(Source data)
== == ==

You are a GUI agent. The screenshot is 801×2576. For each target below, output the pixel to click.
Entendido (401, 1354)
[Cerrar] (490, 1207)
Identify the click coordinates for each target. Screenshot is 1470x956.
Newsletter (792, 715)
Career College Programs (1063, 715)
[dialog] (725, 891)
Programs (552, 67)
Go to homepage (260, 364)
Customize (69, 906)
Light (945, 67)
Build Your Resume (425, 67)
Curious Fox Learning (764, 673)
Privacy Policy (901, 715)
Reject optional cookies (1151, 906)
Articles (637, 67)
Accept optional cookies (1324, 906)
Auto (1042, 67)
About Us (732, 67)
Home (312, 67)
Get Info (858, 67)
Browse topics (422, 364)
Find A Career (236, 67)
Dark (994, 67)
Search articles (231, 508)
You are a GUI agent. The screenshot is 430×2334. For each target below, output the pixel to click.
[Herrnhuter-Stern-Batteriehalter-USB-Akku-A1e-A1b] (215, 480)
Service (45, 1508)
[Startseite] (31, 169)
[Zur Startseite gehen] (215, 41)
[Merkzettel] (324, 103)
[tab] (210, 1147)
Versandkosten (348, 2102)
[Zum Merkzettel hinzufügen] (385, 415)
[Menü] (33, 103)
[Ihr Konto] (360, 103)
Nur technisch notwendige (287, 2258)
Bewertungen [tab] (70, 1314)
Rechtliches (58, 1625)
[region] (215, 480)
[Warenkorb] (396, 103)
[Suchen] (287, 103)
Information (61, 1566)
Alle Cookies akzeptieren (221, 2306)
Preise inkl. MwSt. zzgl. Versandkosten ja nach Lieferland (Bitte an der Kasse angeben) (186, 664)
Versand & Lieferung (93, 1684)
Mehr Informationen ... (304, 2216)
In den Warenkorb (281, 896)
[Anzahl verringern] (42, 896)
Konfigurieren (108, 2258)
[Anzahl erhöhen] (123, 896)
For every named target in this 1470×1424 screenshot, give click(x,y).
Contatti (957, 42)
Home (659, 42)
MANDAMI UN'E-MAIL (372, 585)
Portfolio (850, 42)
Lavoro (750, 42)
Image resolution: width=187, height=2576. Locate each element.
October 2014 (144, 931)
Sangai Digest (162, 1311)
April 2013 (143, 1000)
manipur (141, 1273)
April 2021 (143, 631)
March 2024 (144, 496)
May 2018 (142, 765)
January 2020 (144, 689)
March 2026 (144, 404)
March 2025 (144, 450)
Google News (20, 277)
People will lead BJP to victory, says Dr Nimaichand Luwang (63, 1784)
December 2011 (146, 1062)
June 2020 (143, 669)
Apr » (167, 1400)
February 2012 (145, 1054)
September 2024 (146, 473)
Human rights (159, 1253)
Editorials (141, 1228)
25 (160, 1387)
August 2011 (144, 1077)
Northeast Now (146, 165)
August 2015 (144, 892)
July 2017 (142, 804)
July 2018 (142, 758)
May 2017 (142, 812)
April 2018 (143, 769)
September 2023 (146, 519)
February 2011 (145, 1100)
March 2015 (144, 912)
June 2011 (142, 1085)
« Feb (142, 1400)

== == ==

▸ **YOUR TASK**
Return all of the data above, keeping every line exactly as it appears.

▸ **EXERCISE SOLUTION**
You are a GUI agent. The screenshot is 801×2576. For each target below, output the pixel to click.
Entendido (401, 1354)
[Cerrar] (490, 1207)
Identify the click coordinates for each target. Screenshot is 1470x956.
Newsletter (792, 715)
Career College Programs (1063, 715)
[dialog] (725, 891)
Programs (552, 67)
Go to homepage (260, 364)
Customize (69, 906)
Light (945, 67)
Build Your Resume (425, 67)
Curious Fox Learning (764, 673)
Privacy Policy (901, 715)
Reject optional cookies (1151, 906)
Articles (637, 67)
Accept optional cookies (1324, 906)
Auto (1042, 67)
About Us (732, 67)
Home (312, 67)
Get Info (858, 67)
Browse topics (422, 364)
Find A Career (236, 67)
Dark (994, 67)
Search articles (231, 508)
You are a GUI agent. The screenshot is 430×2334. For each target below, output the pixel to click.
[Herrnhuter-Stern-Batteriehalter-USB-Akku-A1e-A1b] (215, 480)
Service (45, 1508)
[Startseite] (31, 169)
[Zur Startseite gehen] (215, 41)
[Merkzettel] (324, 103)
[tab] (210, 1147)
Versandkosten (348, 2102)
[Zum Merkzettel hinzufügen] (385, 415)
[Menü] (33, 103)
[Ihr Konto] (360, 103)
Nur technisch notwendige (287, 2258)
Bewertungen [tab] (70, 1314)
Rechtliches (58, 1625)
[region] (215, 480)
[Warenkorb] (396, 103)
[Suchen] (287, 103)
Information (61, 1566)
Alle Cookies akzeptieren (221, 2306)
Preise inkl. MwSt. zzgl. Versandkosten ja nach Lieferland (Bitte an der Kasse angeben) (186, 664)
Versand & Lieferung (93, 1684)
Mehr Informationen ... (304, 2216)
In den Warenkorb (281, 896)
[Anzahl verringern] (42, 896)
Konfigurieren (108, 2258)
[Anzahl erhöhen] (123, 896)
For every named target in this 1470×1424 screenshot, give click(x,y).
Contatti (957, 42)
Home (659, 42)
MANDAMI UN'E-MAIL (372, 585)
Portfolio (850, 42)
Lavoro (750, 42)
Image resolution: width=187, height=2576. Locate each element.
October 2014 (144, 931)
Sangai Digest (162, 1311)
April 2013 (143, 1000)
manipur (141, 1273)
April 2021 (143, 631)
March 2024 (144, 496)
May 2018 (142, 765)
January 2020 (144, 689)
March 2026 (144, 404)
March 2025 (144, 450)
Google News (20, 277)
People will lead BJP to victory, says Dr Nimaichand Luwang (63, 1784)
December 2011 (146, 1062)
June 2020 (143, 669)
Apr » (167, 1400)
February 2012 (145, 1054)
September 2024 (146, 473)
Human rights (159, 1253)
Editorials (141, 1228)
25 (160, 1387)
August 2011 (144, 1077)
Northeast Now (146, 165)
August 2015 (144, 892)
July 2017 (142, 804)
July 2018 (142, 758)
May 2017 (142, 812)
April 2018 (143, 769)
September 2023 (146, 519)
February 2011 (145, 1100)
March 2015 (144, 912)
June 2011 (142, 1085)
« Feb (142, 1400)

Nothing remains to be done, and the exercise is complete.